> **Problem statement**
Show every line in the entries below where the word "computer" appears.

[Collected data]
[Start of Attachment]

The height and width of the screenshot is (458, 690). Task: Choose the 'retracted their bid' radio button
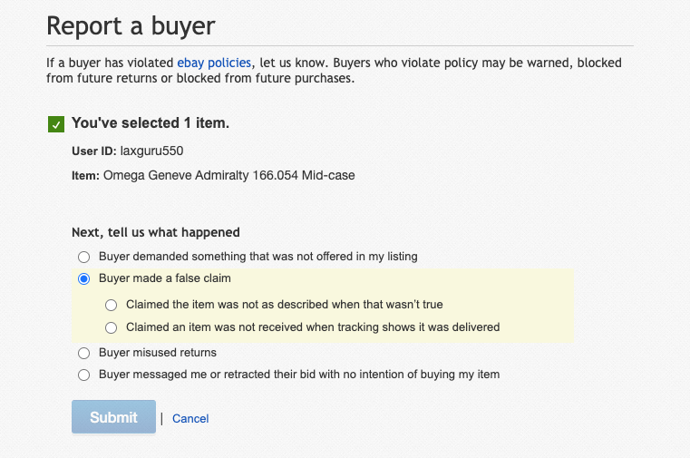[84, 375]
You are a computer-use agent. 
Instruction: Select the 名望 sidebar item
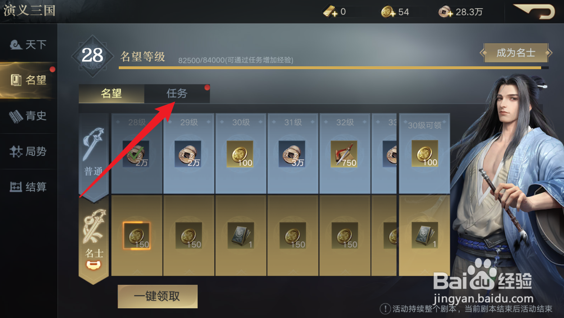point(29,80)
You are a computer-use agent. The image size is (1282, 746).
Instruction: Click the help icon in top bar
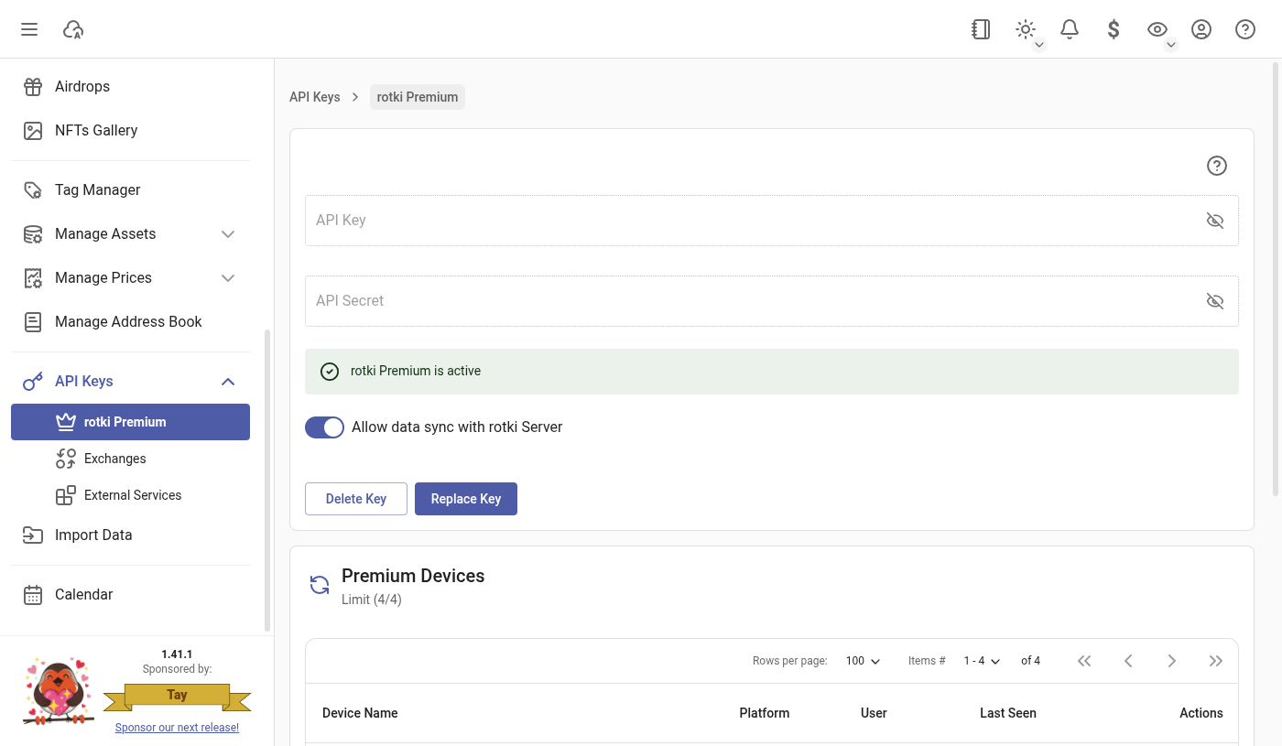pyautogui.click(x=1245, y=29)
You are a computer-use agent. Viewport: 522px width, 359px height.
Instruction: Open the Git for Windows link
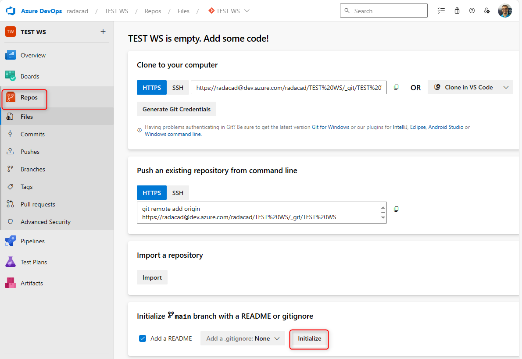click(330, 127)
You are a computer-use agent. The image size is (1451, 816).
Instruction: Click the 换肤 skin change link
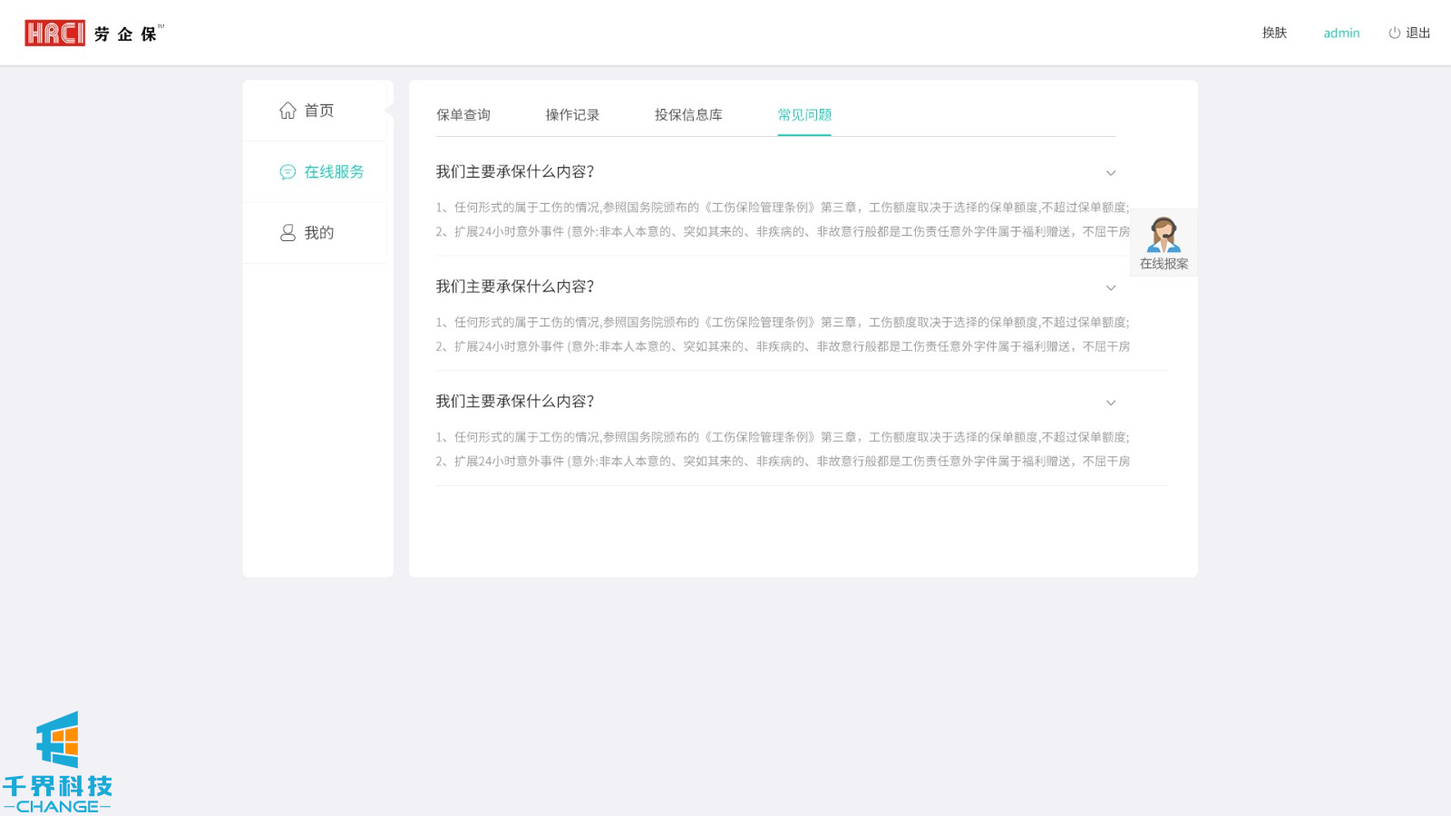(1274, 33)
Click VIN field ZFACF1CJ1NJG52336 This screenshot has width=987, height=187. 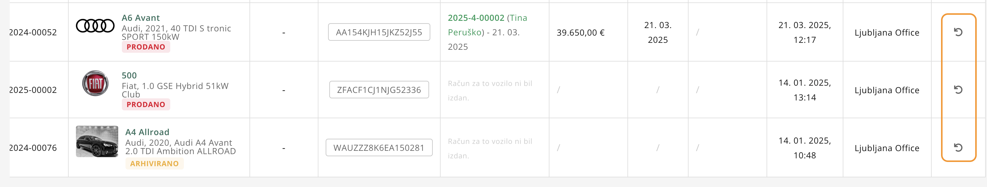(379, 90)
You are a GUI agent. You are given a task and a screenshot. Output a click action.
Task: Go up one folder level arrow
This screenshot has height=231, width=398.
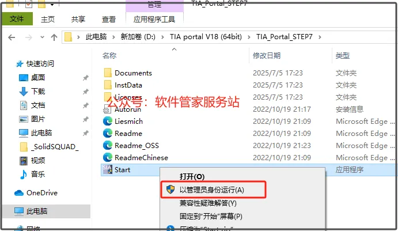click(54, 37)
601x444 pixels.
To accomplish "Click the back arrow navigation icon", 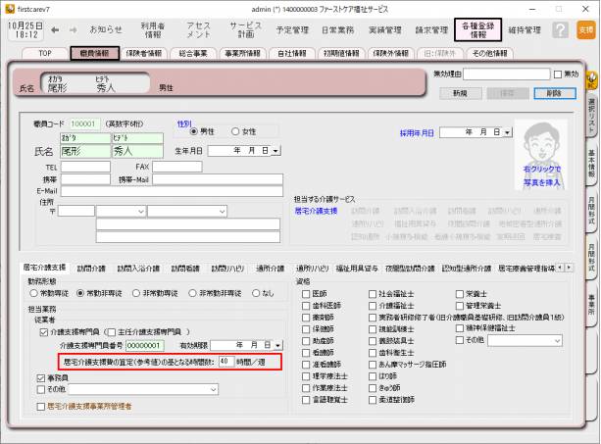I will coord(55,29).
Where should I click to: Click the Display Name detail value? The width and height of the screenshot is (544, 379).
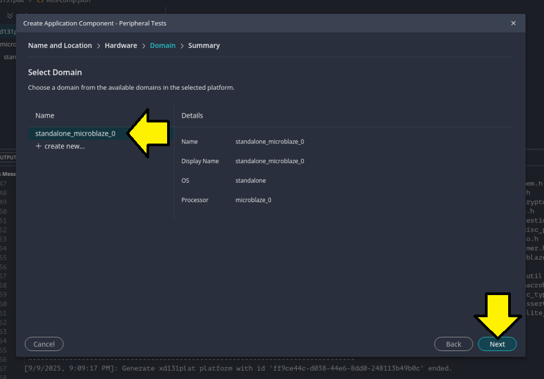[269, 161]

[End of Attachment]

> **Result of the exercise**
You are a computer-use agent. 
You are a computer-use agent. The image size is (1282, 746).
You are a computer-use agent. Viewport: 522px width, 359px height.
You are a computer-use agent. The image size is (1451, 816).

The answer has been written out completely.